§ Problem 1:
In the passage on symphony organizations:
(a) How many central symphony organizations will most communities support?
(b) What does a symphony institution have no one in the role of?
(c) What, for most participants, moderates interpersonal differences and provides a strong emotional tie?
§ Problem 2: Can you reproduce word for word the part of the passage on symphony organizations starting at "It is clear" and ending at "among all participants."?

§ Source text:
It is clear that there are many fundamental differences, conflicts, and overlaps in the power and authority, and in the time horizons and nature of service, of the generic leadership roles within a symphony organization. In varying degrees, depending on the specific organization, there can be significant differences in the subcultures and in deeply held beliefs, principles, and values of participants in the different organizational constituencies. And yet, a symphony organization cannot exist without the inclusion of each of these constituencies, and most communities will only support one central symphony organization. And finally, for most participants, there is a common love and dedication to classical music and the symphonic art form which moderates interpersonal differences and provides a strong emotional tie among all participants.

These considerations lead to the conclusion that the participants in a symphony organization are bound together, in tension, whether they like it or not. They have little fundamental choice but to be affiliated with and to work together in the same organization if they wish to be engaged in the highest level orchestral musical activity in a particular community. Traditional use of power and authority by any leader within that organization has relatively little enduring effect given the existence of such diffusive countervailing power and authority within the organization. A symphony institution has no “owner” with whose interests the organization’s governors, management, and rank and file employees can either be aligned with or adverse to, and whose decisions, ultimately, can forcefully resolve tension and conflict, albeit arbitrarily. Left undiscussed and unresolved, all the differences and inherent conflicts in these closed-in organizations can lead to apathy, work dissatisfaction, constrained enthusiasm, nagging anxiety, and undercurrents of concern—feelings which participants in these organizations voice too often.

§ Data excerpts:
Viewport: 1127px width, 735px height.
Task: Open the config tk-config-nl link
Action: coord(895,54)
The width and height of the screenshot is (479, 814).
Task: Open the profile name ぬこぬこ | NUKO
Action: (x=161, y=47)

§ Expected answer 1:
(a) Only one.
(b) An "owner."
(c) A common love and dedication to classical music and the symphonic art form.

§ Expected answer 2:
It is clear that there are many fundamental differences, conflicts, and overlaps in the power and authority, and in the time horizons and nature of service, of the generic leadership roles within a symphony organization. In varying degrees, depending on the specific organization, there can be significant differences in the subcultures and in deeply held beliefs, principles, and values of participants in the different organizational constituencies. And yet, a symphony organization cannot exist without the inclusion of each of these constituencies, and most communities will only support one central symphony organization. And finally, for most participants, there is a common love and dedication to classical music and the symphonic art form which moderates interpersonal differences and provides a strong emotional tie among all participants.